My first interest in human rights was in high school when I attended a Model United Nations and I had a human rights topic: Blood diamonds in West Africa. I found it fascinating that States would actually limit their power towards their population through international commitments, and not only this, but that they also obliged themselves to ensure the life in dignity of their populations. This is one of the main reasons why I decided to become a lawyer in the first place. Then at the University, I found out about the actual human rights courts and international criminal tribunals that are in charge of determining whether a person or a State has violated human rights, and since then, human rights law has guided my life.
From what or whom have you drawn inspiration in your work as a human rights lawyer?
I’ve drawn inspiration to work in human rights more from organizations and institutions than from specific individuals. Since I was a teenager I’ve looked up to the United Nations as an organization that embodies the hope of the community of nations to deal with a wide range of issues based on cooperation and dialogue. This is also the idea behind my admiration for the Inter-American Court, the Commission and the International Criminal Court as well. They are organizations that have been created based on the idea that world issues can be resolved. Be it through dialogue, cooperation, suing states or prosecuting individuals, all of these organizations function from the basis that the world and humanity can be better, and they work towards that ideal.
What issues do you feel most determined to address as a human rights lawyer?
As a Colombian human rights lawyer, I am mostly worried about the human rights law and international humanitarian law offenses that are being committed during the ongoing internal armed conflict that my country lives. I am also particularly concerned about the violations derived from the context of socio-political violence. In this sense, issues such as extra judicial killings, the funding of criminal bands to terrorize the civilian population and the displacement of indigenous and tribal groups for strategic or economic purposes, are a priority in my professional and personal life.
What obstacles do you perceive as the most challenging in your work?
I consider that the two main obstacles for my work are: indifference and security. Indifference from the people towards a certain human rights issue removes all possible chance of success in an advocacy strategy. Some of the world’s worst atrocities have taken place due to the indifference of the people and their leaders who do not acknowledge a problem and decide to act as if it doesn’t exist until it’s just too late. On the other hand, security is also a major concern for human rights advocates. The fact that as human rights lawyers we direct our work towards finding the responsibility of the State for not fulfilling its domestic and international obligations, and that it’s the State itself who is in charge of granting security to its population, places human rights defenders in a very difficult situation. This happens when a State considers that it won’t put an effort to protect those who allegedly attack it, and even worse, when it’s the State itself that the one who is carrying out the violations.
Why did you decide to study human rights at Notre Dame? How has the experience been?
I decided to study human rights at Notre Dame because its human rights program is one of the best in the world, and also, the University is ranked among the top tier in the country. Apart from this, I also consider that its curriculum and staff are what I expect from a human rights program and that it meets my needs of a solid academic basis with a practical advocacy approach.

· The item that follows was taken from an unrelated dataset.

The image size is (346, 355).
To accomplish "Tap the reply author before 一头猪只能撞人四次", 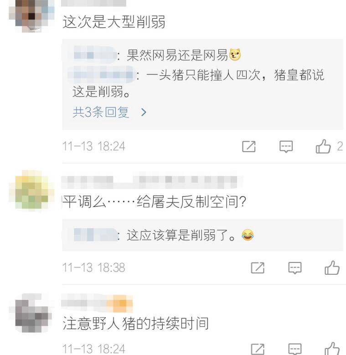I will 102,74.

How will an LL.M. education from Notre Dame allow you to be a more effective human rights lawyer?
The LL.M. education at Notre Dame will allow me to be a more effective human rights lawyer in two ways. The first one is academic and practical. This program has allowed me to understand the political nuances and legal specificities behind human rights law that ultimately make of it a more coherent system of law for me. This technical and academic approach will be of use when I interpret and advocate using the law. The other way is related to the reputation of the institution and the program. A graduate degree in human rights law from Notre Dame opens many doors and I intend to take advantage of this fact to promote and advocate for human rights in my country.